* [WORK INSTRUCTIONS]
What follows is a listing; restate all of it word for word.
*** Block opens ***
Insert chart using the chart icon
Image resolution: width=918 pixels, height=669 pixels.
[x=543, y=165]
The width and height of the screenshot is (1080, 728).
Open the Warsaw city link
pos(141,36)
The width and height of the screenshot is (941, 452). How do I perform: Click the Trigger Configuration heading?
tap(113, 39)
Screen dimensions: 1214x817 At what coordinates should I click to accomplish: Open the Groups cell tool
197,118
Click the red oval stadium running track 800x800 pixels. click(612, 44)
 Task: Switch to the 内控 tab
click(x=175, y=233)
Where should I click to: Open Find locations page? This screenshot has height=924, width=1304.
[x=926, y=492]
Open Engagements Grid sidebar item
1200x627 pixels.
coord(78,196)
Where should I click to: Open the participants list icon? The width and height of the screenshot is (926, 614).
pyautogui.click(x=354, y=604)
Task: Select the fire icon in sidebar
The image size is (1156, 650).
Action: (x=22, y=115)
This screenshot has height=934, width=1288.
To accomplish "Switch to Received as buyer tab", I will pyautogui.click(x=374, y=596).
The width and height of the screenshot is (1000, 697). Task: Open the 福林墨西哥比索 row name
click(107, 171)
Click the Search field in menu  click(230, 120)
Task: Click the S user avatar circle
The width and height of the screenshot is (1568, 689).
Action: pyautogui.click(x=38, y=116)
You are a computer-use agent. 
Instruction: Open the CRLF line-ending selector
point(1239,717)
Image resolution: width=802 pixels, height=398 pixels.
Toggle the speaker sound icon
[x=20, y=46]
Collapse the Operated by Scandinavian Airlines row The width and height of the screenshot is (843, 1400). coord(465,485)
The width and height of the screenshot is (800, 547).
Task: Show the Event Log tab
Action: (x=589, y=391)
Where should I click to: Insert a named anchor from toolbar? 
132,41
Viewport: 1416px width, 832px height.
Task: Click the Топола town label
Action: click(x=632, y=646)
*** Block closes ***
* [EXERCISE SOLUTION]
Insert chart using the chart icon
Image resolution: width=918 pixels, height=669 pixels.
[x=543, y=165]
The width and height of the screenshot is (1080, 728).
Open the Warsaw city link
pos(141,36)
The width and height of the screenshot is (941, 452). How do I perform: Click the Trigger Configuration heading?
tap(113, 39)
Screen dimensions: 1214x817 At what coordinates should I click to accomplish: Open the Groups cell tool
197,118
Click the red oval stadium running track 800x800 pixels. click(612, 44)
 Task: Switch to the 内控 tab
click(x=175, y=233)
Where should I click to: Open Find locations page? This screenshot has height=924, width=1304.
[x=926, y=492]
Open Engagements Grid sidebar item
1200x627 pixels.
coord(78,196)
Where should I click to: Open the participants list icon? The width and height of the screenshot is (926, 614).
pyautogui.click(x=354, y=604)
Task: Select the fire icon in sidebar
The image size is (1156, 650).
Action: (x=22, y=115)
This screenshot has height=934, width=1288.
To accomplish "Switch to Received as buyer tab", I will pyautogui.click(x=374, y=596).
The width and height of the screenshot is (1000, 697). Task: Open the 福林墨西哥比索 row name
click(107, 171)
Click the Search field in menu  click(230, 120)
Task: Click the S user avatar circle
The width and height of the screenshot is (1568, 689).
Action: pyautogui.click(x=38, y=116)
You are a computer-use agent. 
Instruction: Open the CRLF line-ending selector
point(1239,717)
Image resolution: width=802 pixels, height=398 pixels.
Toggle the speaker sound icon
[x=20, y=46]
Collapse the Operated by Scandinavian Airlines row The width and height of the screenshot is (843, 1400). coord(465,485)
The width and height of the screenshot is (800, 547).
Task: Show the Event Log tab
Action: (x=589, y=391)
Where should I click to: Insert a named anchor from toolbar? 
132,41
Viewport: 1416px width, 832px height.
Task: Click the Топола town label
Action: click(x=632, y=646)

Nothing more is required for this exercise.